5-8 Day Cycle______   2-3 Day Cycle_______   5 Hr-1 Day Cycle

Wednesday's Markets 

Some News Is Noisier Than Other 1/29/03 

Today reminded us again that news is noise. President Hoover's SOU was news. Well, sort of. The big rock in the pond. The rest of the world hated it, the fucutures took a huge dump overnight,  and the market sold off in the morning. But the 8-13 day cycles had just turned up the day before. This cycle wasn't ready to turn down yet. And being very early in the 10-13 week cycle, it isn't ready to nosedive yet. When the averages made a little intraday double bottom, that set off a buy program and it was off to the races until the Feed announcement at 2:15. At that point an intraday cycle high was due. The market waffled around for while after the FOMC did its Seinfeld thing. The announcement was about nothing. Nothing was the subject of the announcement. Sorry, nothing doing. But nothing was good enough. The market was expecting nothing, and it got nothing and went up. But it wasn't nothing that made it go up.  It was the fact that there was nothing in the cycles to stop it from going up. The 8-13 cycle dip jerks were willing and the 10-13 guys aren't quite ready to throw in the towel. Too soon.

Aside from those minor news items, the real important news of the day was the release of the MoGauge from the MoGauge Bankers Ass. of America. According to them MoGauge applications were up a bit last week. 

Mortgage applications get funded about 4-8 weeks after the application is taken. When the GSE's hold those loans in their portfolios, they then turn into money through the magic of money market fund intermediation. Broad money supply grows, and that flows into the markets and economic activity. Likewise, when mortgage activity declines, money growth slows or even goes negative. In effect, the MoGauge has the potential of telling us to what degree money will be added to the system in a month or so. Big jumps in the MoGauge tend to be followed by big stock market rallies along with big jumps in money supply. When these bulges subside, the market follows a month or two later. 
 

Refi's upticked, but extraordinarily low mortgage rates are not producing the kind of kick to the market that they did four months ago. The market is being been satisfied at this level and demand is slowly waning. We can only imagine after four months of  record refi's what the credit quality of the most recent borrowers must be. Purchase apps also continue to make lower highs in an 8 month long trend, despite record low interest rates. Doc wonders how the builders and rattlers are reporting record new and used home sales with mortgage applications declining. I guess all the buyers are paying cash from their stock market winnings.

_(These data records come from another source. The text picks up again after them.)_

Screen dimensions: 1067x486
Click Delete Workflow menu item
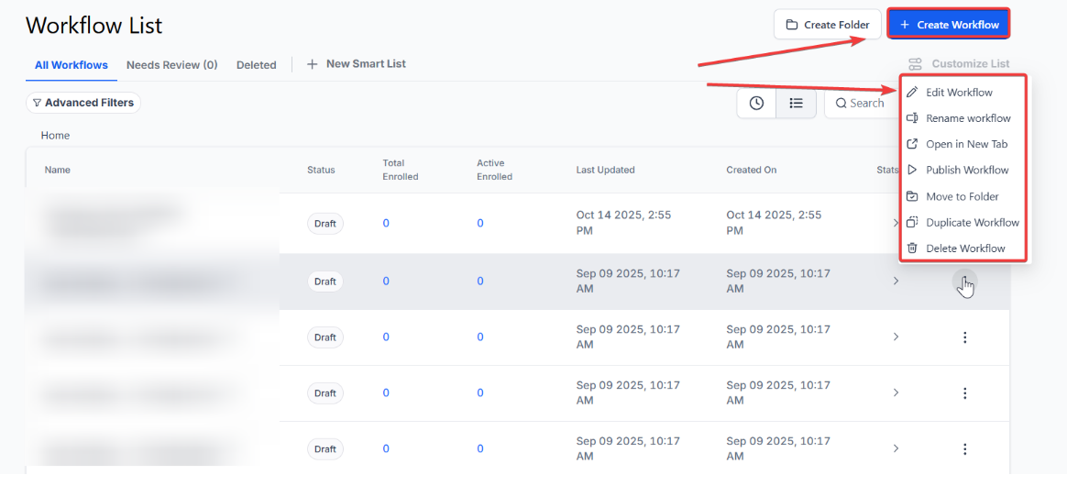[964, 249]
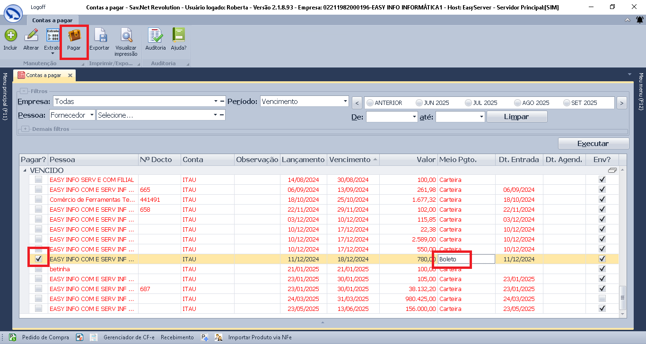The height and width of the screenshot is (344, 646).
Task: Click the notification bell icon
Action: 639,20
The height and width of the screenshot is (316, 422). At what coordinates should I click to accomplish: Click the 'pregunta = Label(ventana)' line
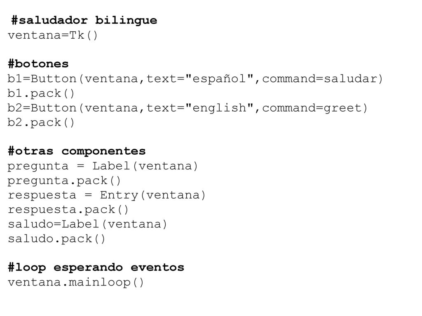click(x=103, y=166)
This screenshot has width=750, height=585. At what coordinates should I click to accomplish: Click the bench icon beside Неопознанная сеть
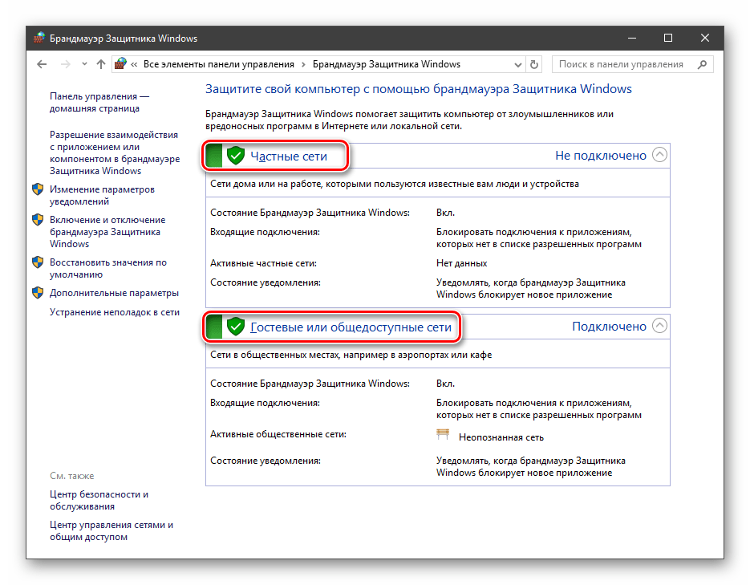pyautogui.click(x=443, y=435)
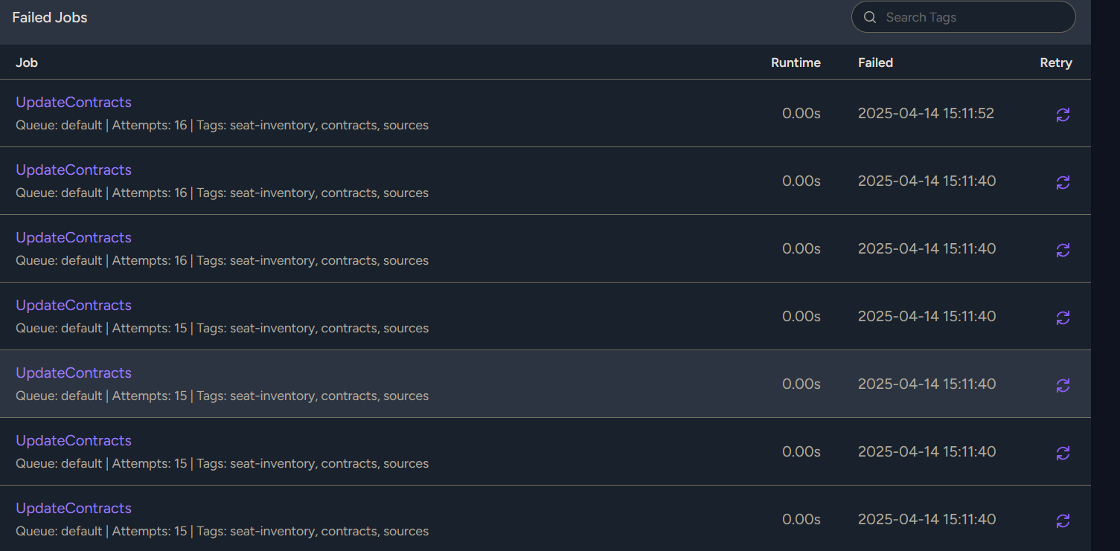The height and width of the screenshot is (551, 1120).
Task: Open the second UpdateContracts job details
Action: (74, 170)
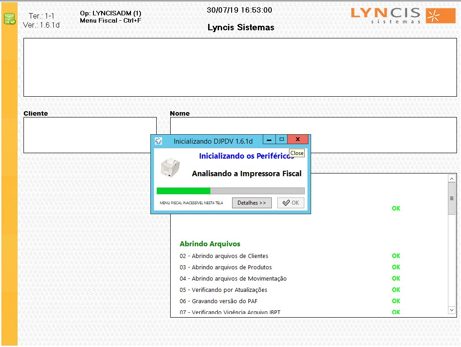Click the green database status icon

9,19
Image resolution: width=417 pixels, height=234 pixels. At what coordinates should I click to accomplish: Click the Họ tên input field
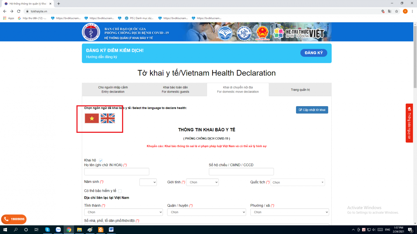(117, 172)
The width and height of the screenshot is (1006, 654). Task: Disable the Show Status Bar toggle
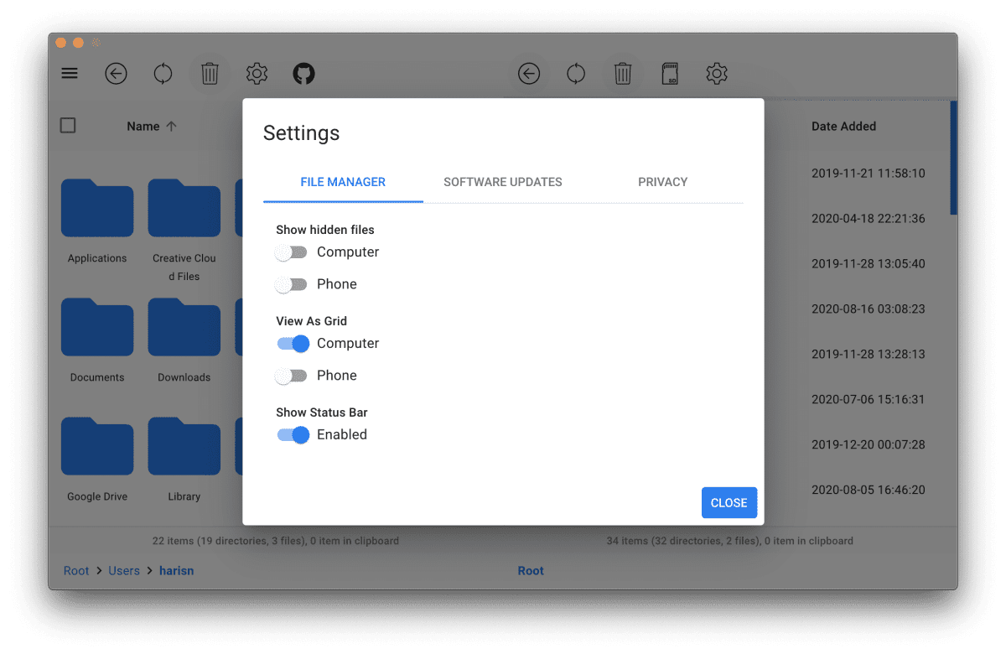tap(293, 434)
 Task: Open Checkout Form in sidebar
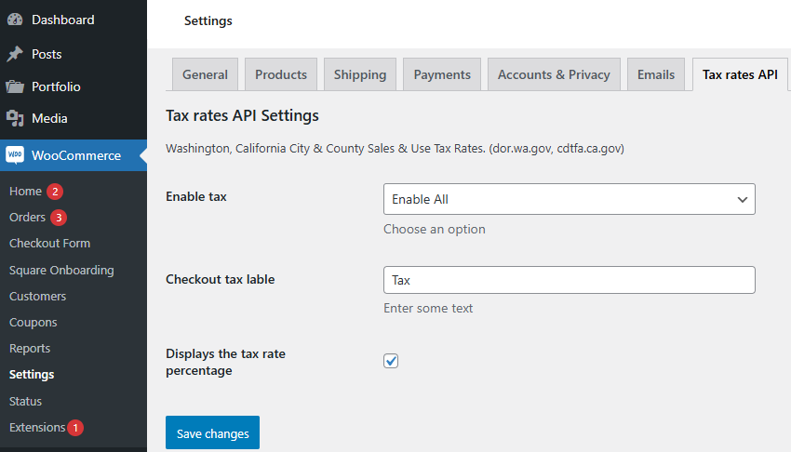point(49,244)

The key is those bond yields. The 10 year bond is the benchmark for the 30 year fixed rate mortgage. If yields stay flat, the refi game that fuels the credit bubble will continue to shrivel. Broad money supply will shrink and all markets will come under pressure. If bond yields start higher, as Doc suspects they will in the weeks ahead as capital leaves the US markets, that could trigger financial collapse. 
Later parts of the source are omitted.